▶ **Goal of the exercise**
Begin at the line with "The height and" and output every line through the end of the records, exactly as given. Omit pictures.

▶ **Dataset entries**
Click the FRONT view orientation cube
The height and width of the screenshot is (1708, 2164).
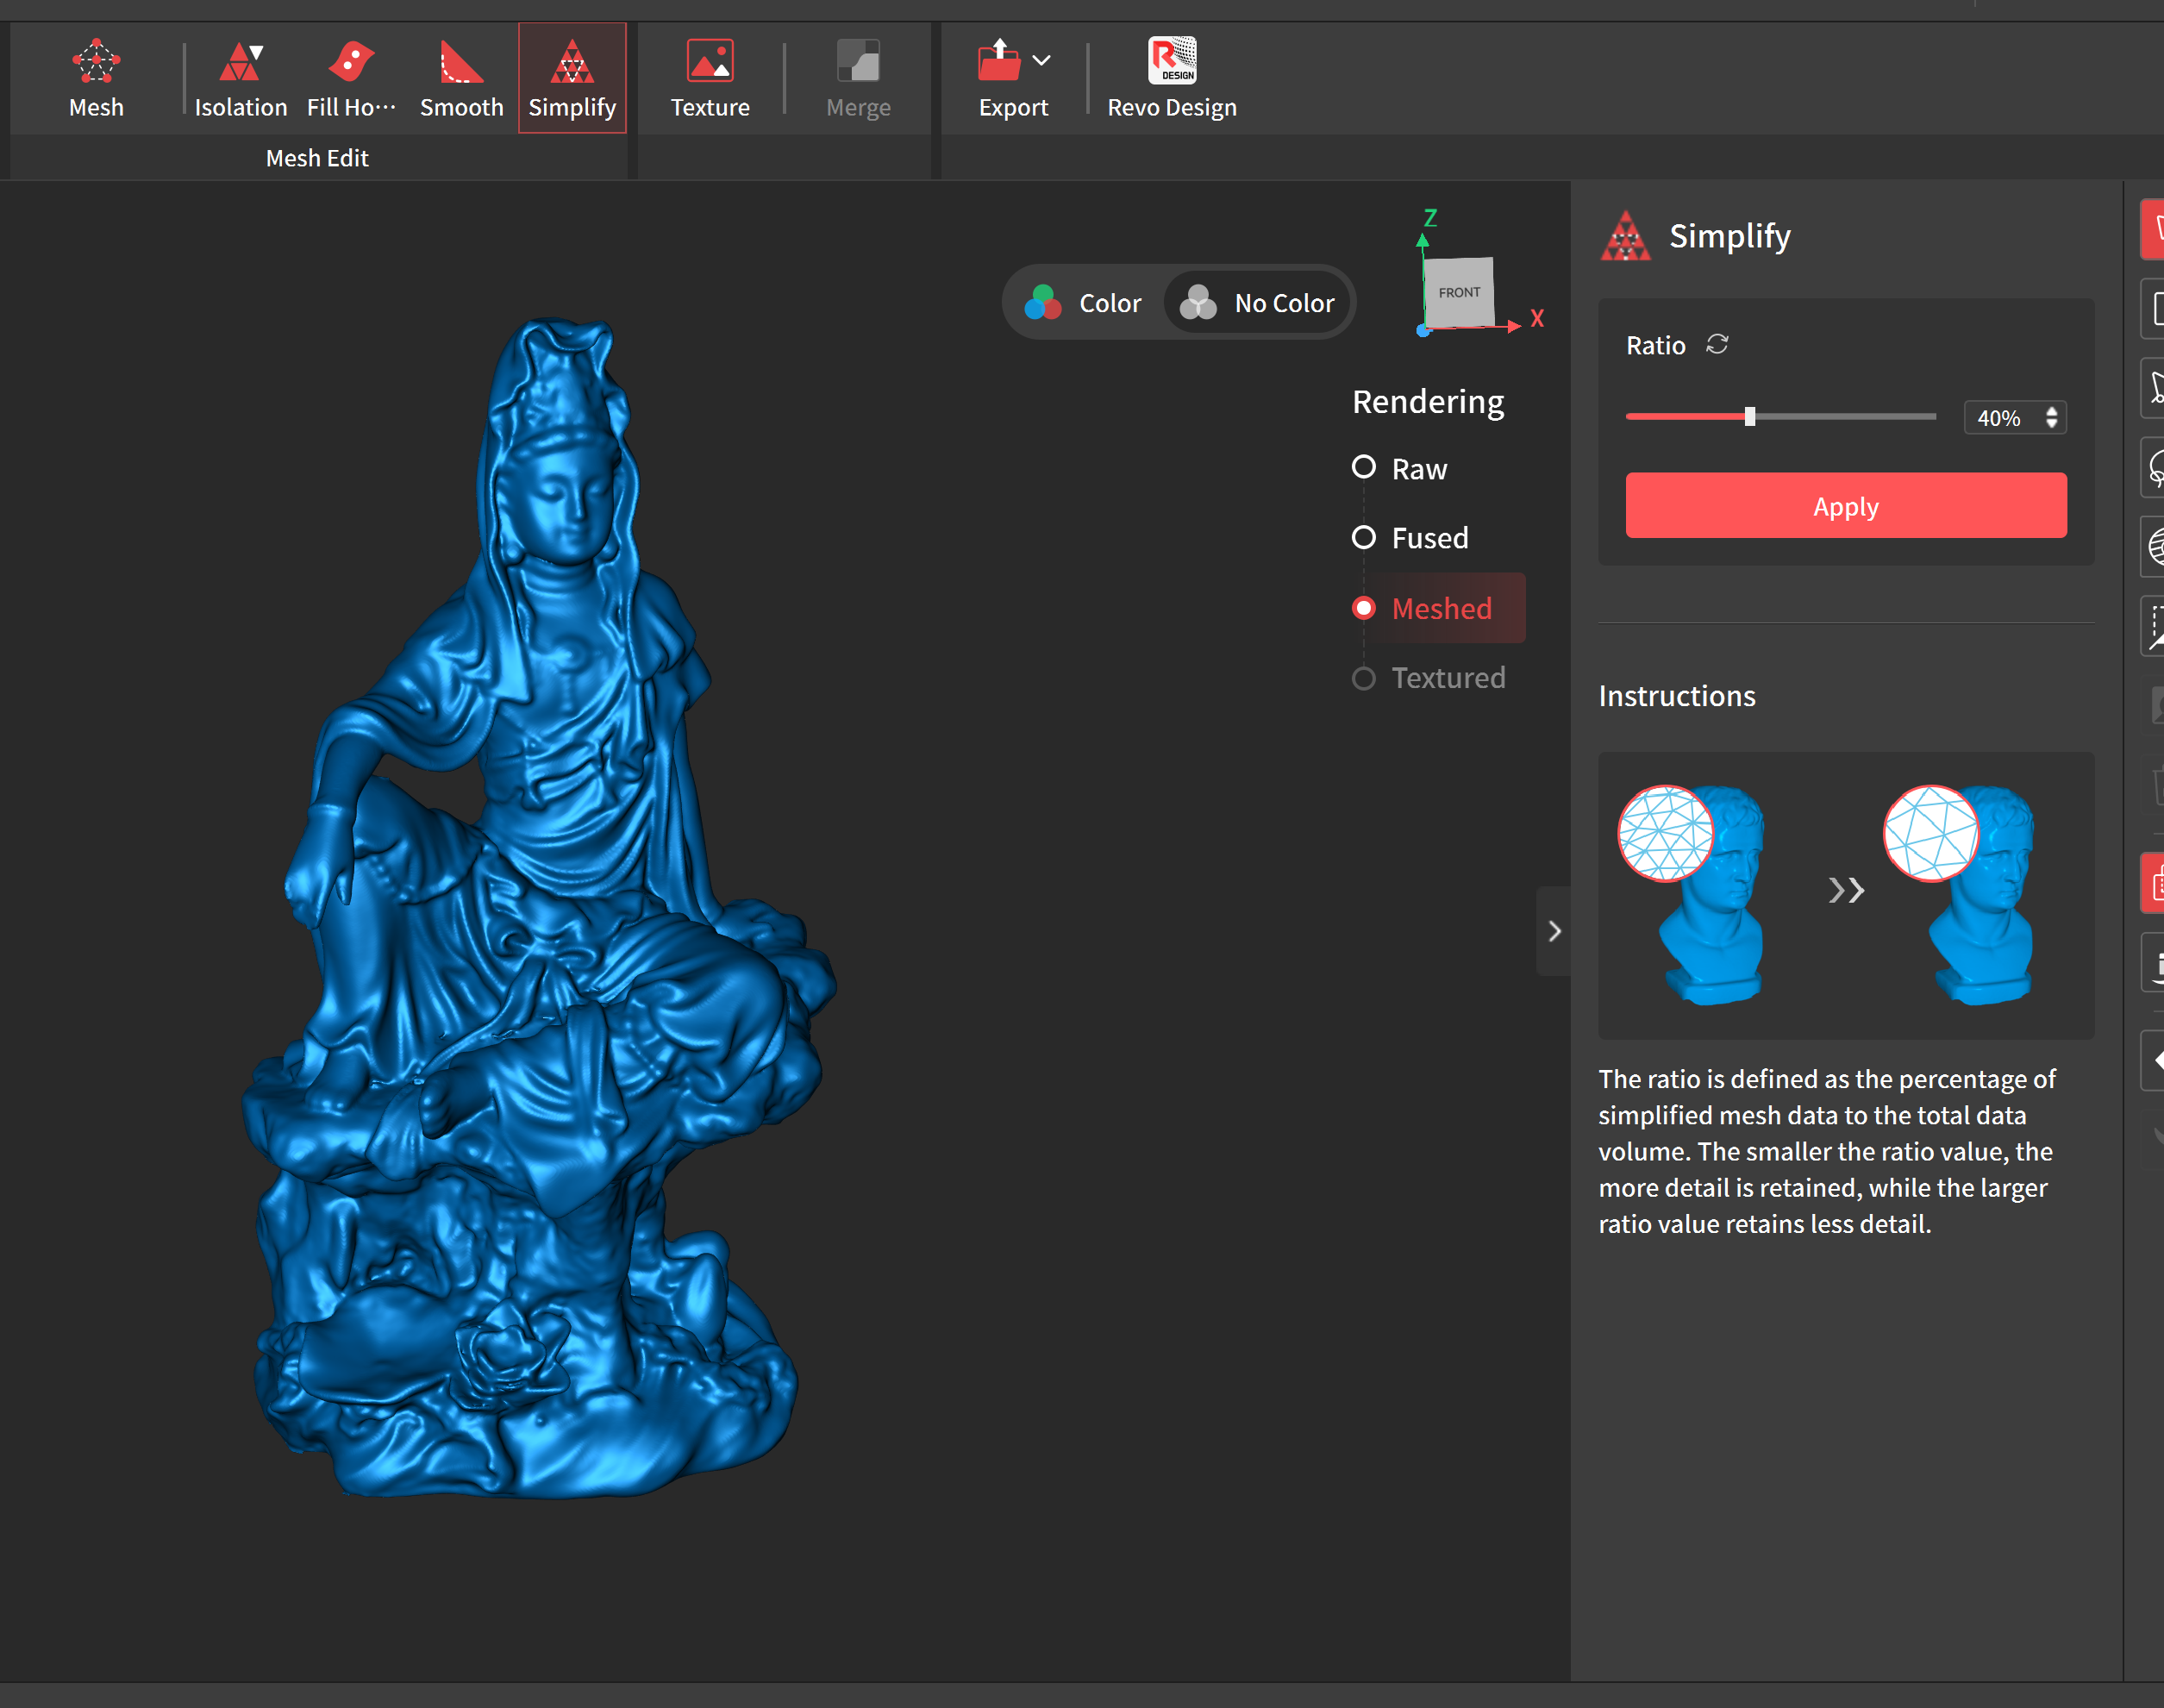coord(1459,292)
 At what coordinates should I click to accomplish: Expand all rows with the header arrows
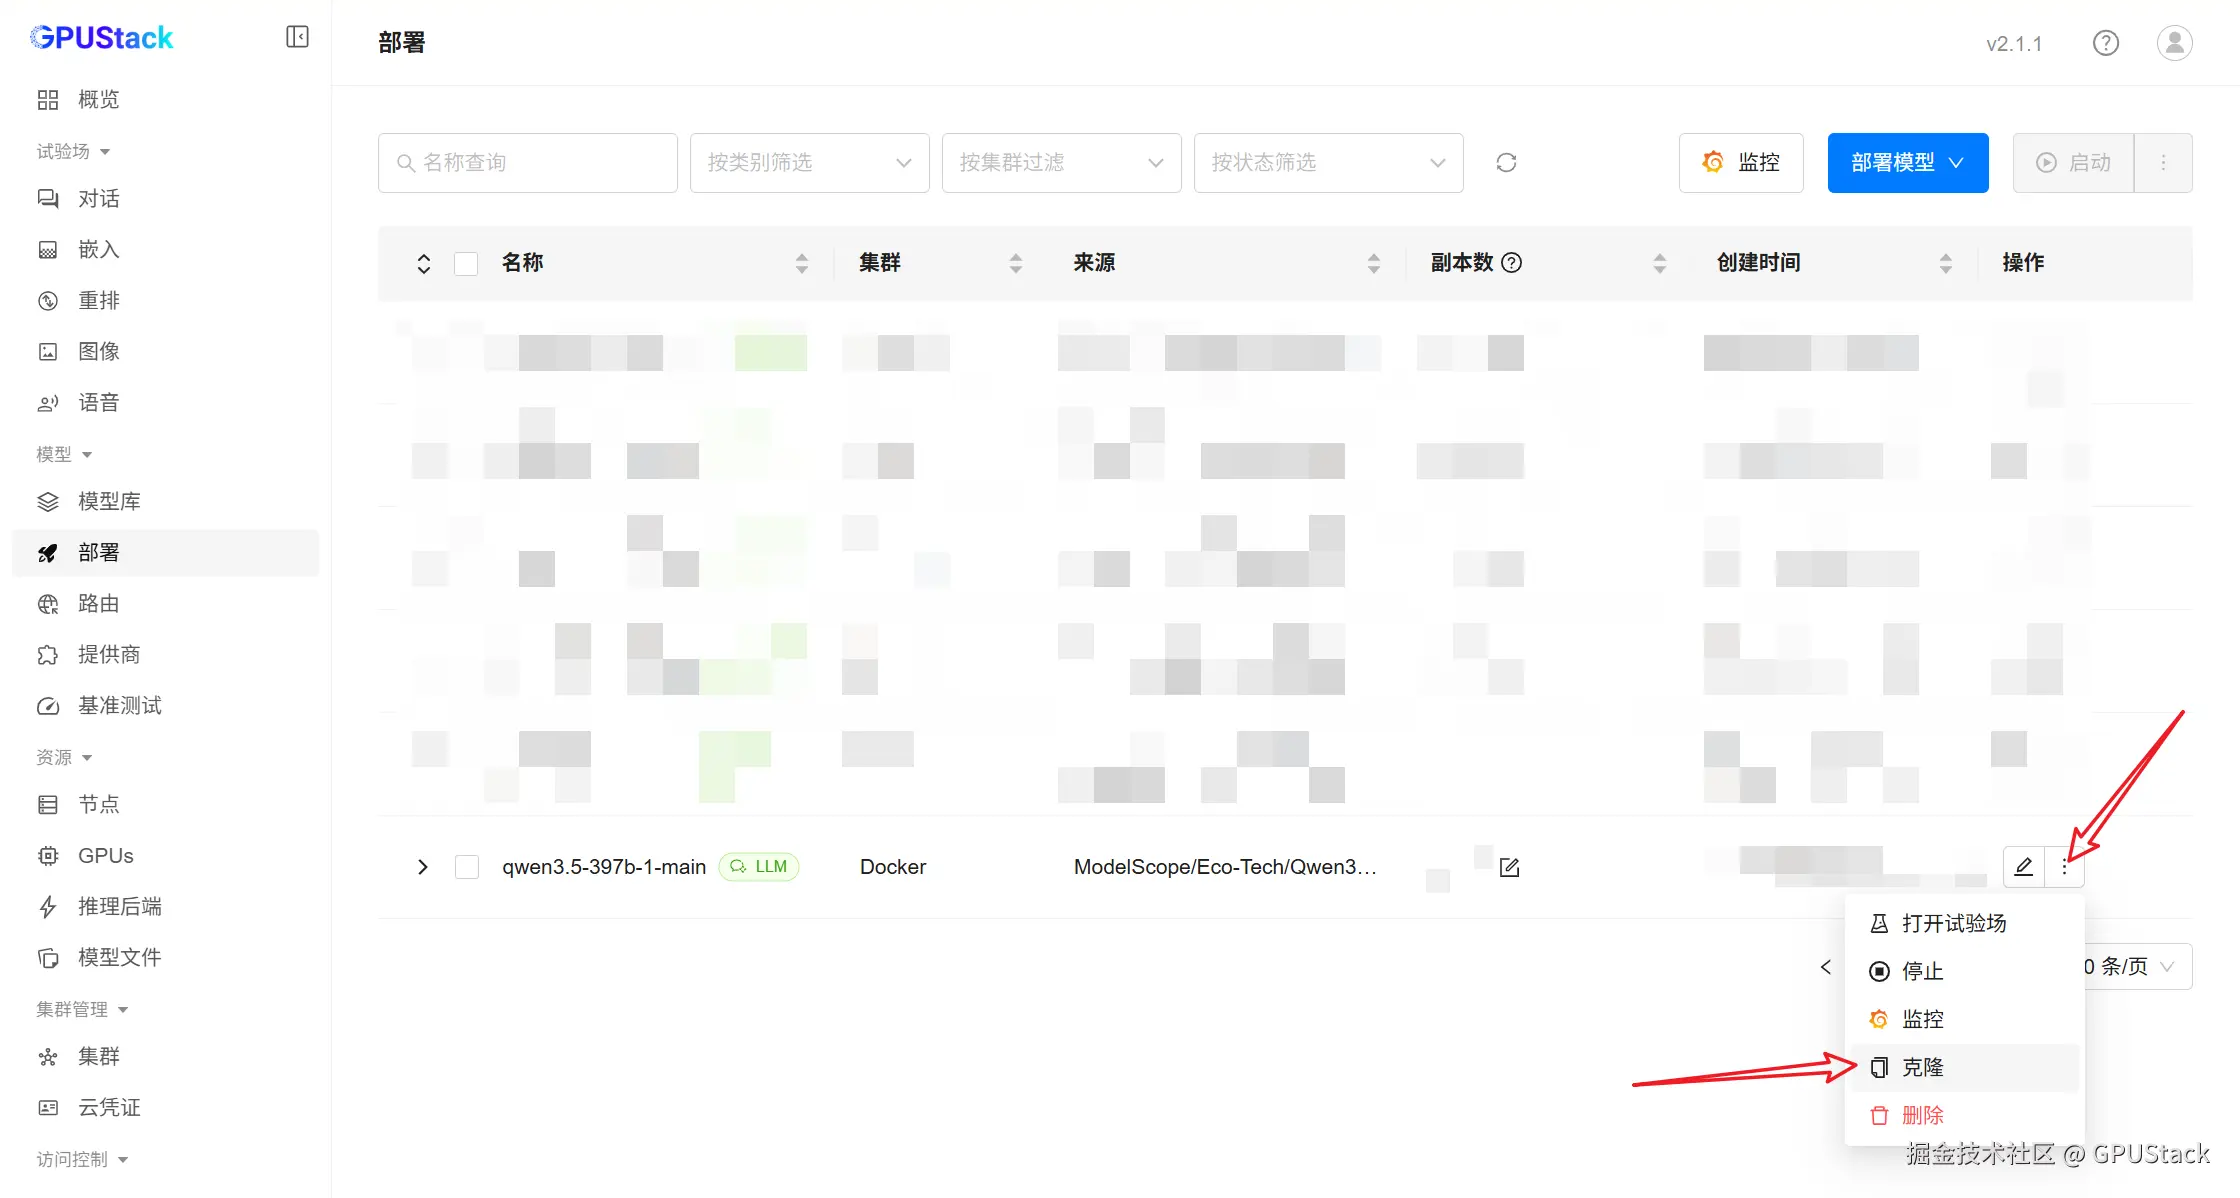(x=424, y=263)
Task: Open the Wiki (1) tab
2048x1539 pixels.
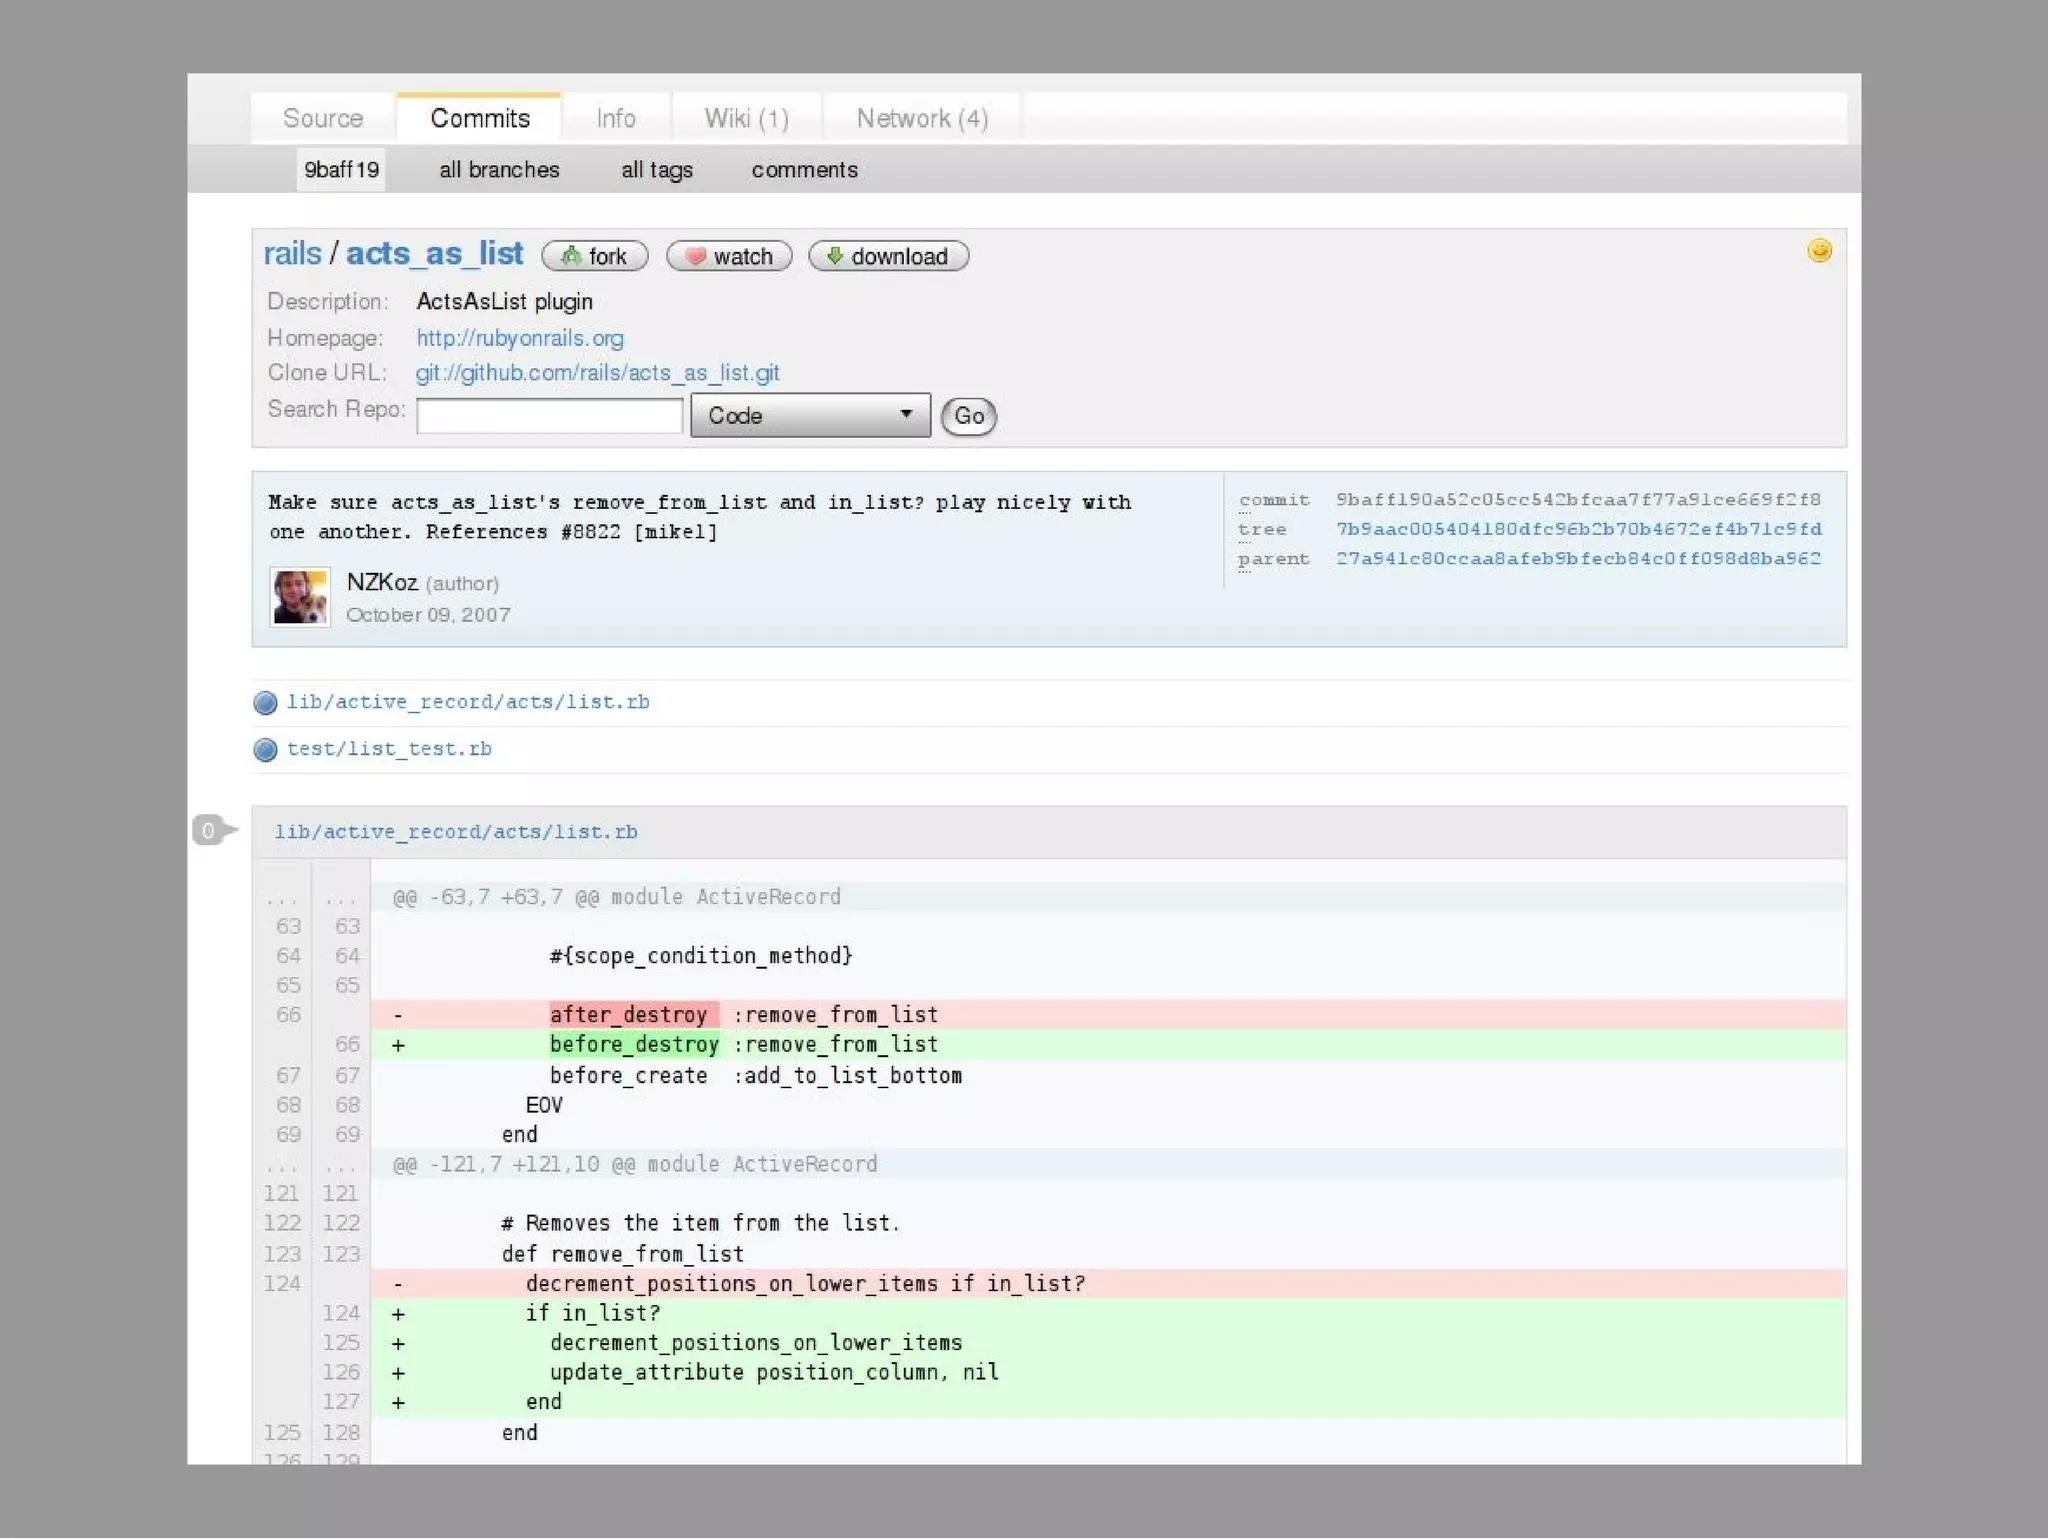Action: (746, 119)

▶ **Answer space**
The height and width of the screenshot is (1708, 2164).
coord(1459,292)
 At what coordinates should I click to accomplish: Expand all rows with the header arrows
(x=424, y=263)
Task: Open the Wiki (1) tab
2048x1539 pixels.
Action: (746, 119)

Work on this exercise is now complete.